A Story About New Orleans
I lived there for six of my 26 years, which locals will be quick to tell you is 20 years too few to have a real, valid opinion on the matter.
I’m writing to you today about New Orleans.
New Orleans has been written about on this site before. Written about well, in fact. (If you haven’t, I implore you to check out Ryan O’Connell’s delightful whirlwind visit to the city in his “Tits, Tears, And Frozen Daiquiris: A (Not So) Touristy Guide To New Orleans.”)
And I’m not even going to try and write the authoritative take on the Crescent City. I lived there for six of my 26 years, which locals will be quick to tell you is 20 years too few to have a real, valid opinion on the matter. I called the city my home for six years, yes, but I was only beginning to scratch the surface.
It is a place that takes time.
I could do the thing most writers do when trying to describe New Orleans, and talk about late nights in smoky bars, trumpets blaring sad notes, stumbling drunk out of Spotted Cat at 5:30 in the morning, looking for the next bar. I’m not going to do that.
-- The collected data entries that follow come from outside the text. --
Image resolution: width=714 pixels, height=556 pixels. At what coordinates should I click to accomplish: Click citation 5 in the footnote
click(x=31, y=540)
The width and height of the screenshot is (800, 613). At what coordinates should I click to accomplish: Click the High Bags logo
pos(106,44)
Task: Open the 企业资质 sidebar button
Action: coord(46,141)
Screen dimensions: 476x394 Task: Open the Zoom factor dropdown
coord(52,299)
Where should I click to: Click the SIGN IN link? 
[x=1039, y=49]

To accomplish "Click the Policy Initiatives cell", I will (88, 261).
What I will do is tell you a story of a building coming down. It happened this past weekend. After years of arguments and political maneuverings and (I’m sure) money exchanging hands, an old hotel was imploded. Blown up from the inside. It was called the Pallas Hotel. (It was also called, at one point or another, The Grand Palace… New Orleanians have never been too concerned with their spelling.)
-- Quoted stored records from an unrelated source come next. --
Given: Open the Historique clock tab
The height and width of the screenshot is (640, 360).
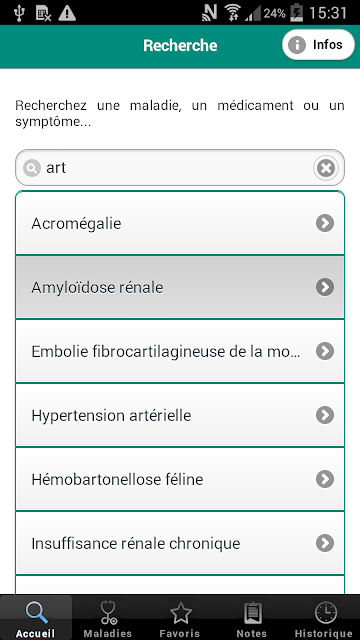Looking at the screenshot, I should point(324,618).
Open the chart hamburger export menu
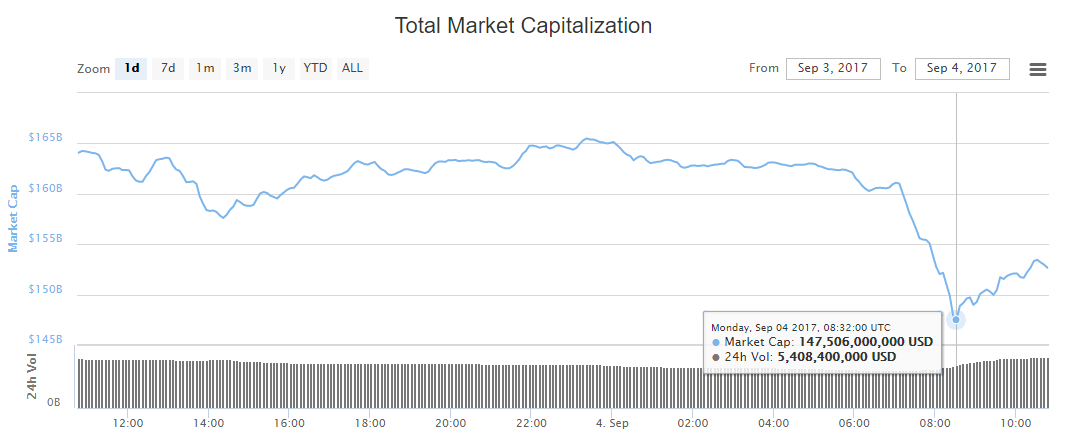Screen dimensions: 1067x436 tap(1037, 69)
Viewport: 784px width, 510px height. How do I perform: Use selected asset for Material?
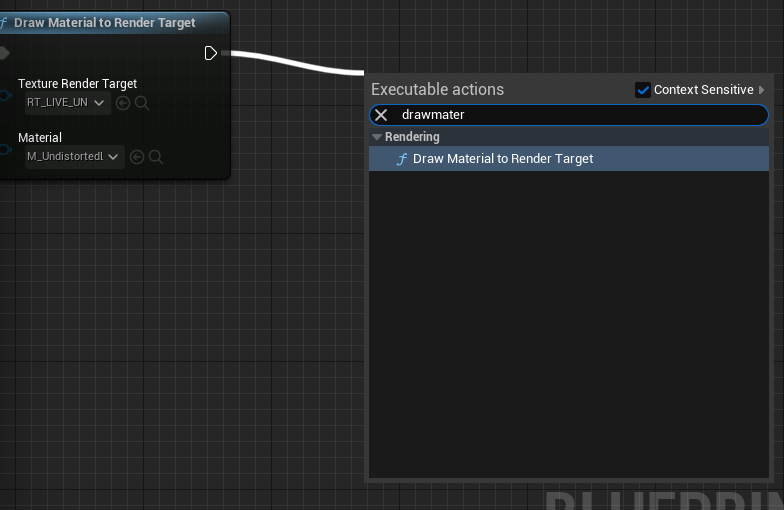pos(137,157)
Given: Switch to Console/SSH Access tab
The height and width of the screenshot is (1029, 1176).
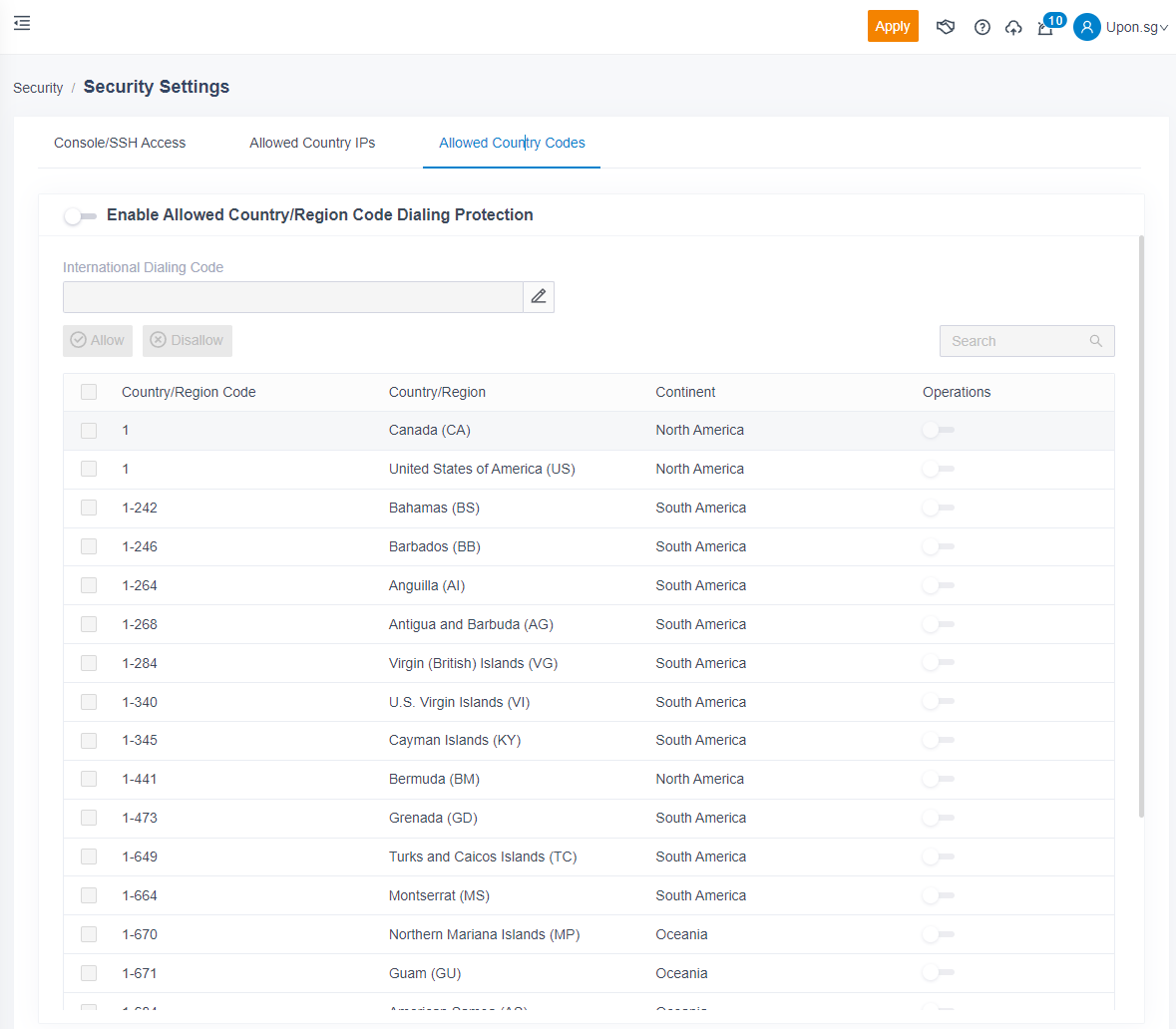Looking at the screenshot, I should pos(120,143).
The hotel was imploded to make room for a brand new Medical Center. This sounds good… but of course, this is New Orleans, so it’s a bit more complicated than that. The new Medical Center is replacing the old Charity Hospital, which was damaged in Katrina, but (many argue) probably didn’t need to come down and didn’t need to be replaced. (It’s really a lot more complicated than this, but I don’t want to bore you too much with the politics.)
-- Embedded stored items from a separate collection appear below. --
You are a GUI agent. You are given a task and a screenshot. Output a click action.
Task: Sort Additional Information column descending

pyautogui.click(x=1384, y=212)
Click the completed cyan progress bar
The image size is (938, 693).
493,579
Basically, an old hotel was scheduled to be imploded, and half the city was against it. There were legal hang ups, chicanery, etc. Then, finally, on Sunday, at about eight in the morning, the sucker came down.
And here, finally, I arrive at my point about what makes New Orleans different than other places. Why? Because on that Sunday morning, with this big building set to come down, and half the city enraged that it was doing so… everyone decided to throw a party.
Yep. A party. They woke up early (or, more likely, never went to sleep). Then they got together to watch the building come down.
And this, this is what separates New Orleans from other cities. Because in other cities you’ll have all the first part. The reaction to a controversial decision. You’ll have the political wheeling and dealing and the corruption (not as bad, but still). You’ll have the outraged citizens and the Change.org petitions and the outsized rhetoric. You’ll have the protests.
But only in New Orleans do the citizens of the city have the good sense to put the anger aside. To come together. When the moment comes, and the fight is over, they figure: “Well, hell. Might as well watch this sumbitch come down.”
And so they did. On that Sunday morning, bleary-eyed and hungover, with the taste of whiskey still on their lips, the people of the Crescent City gathered on the rooftops of the apartment buildings downtown. They put on their dust masks and poured Bloody Marys in solo cups, and in the morning haze they sat on fold-out chairs, girlfriends on boyfriends’ laps and, with an understanding that only New Orleanians have, that sometimes a rebirth requires death, they sat and watched, and cheered and hollered, as in the near distance the charge went off and the whole thing went boom.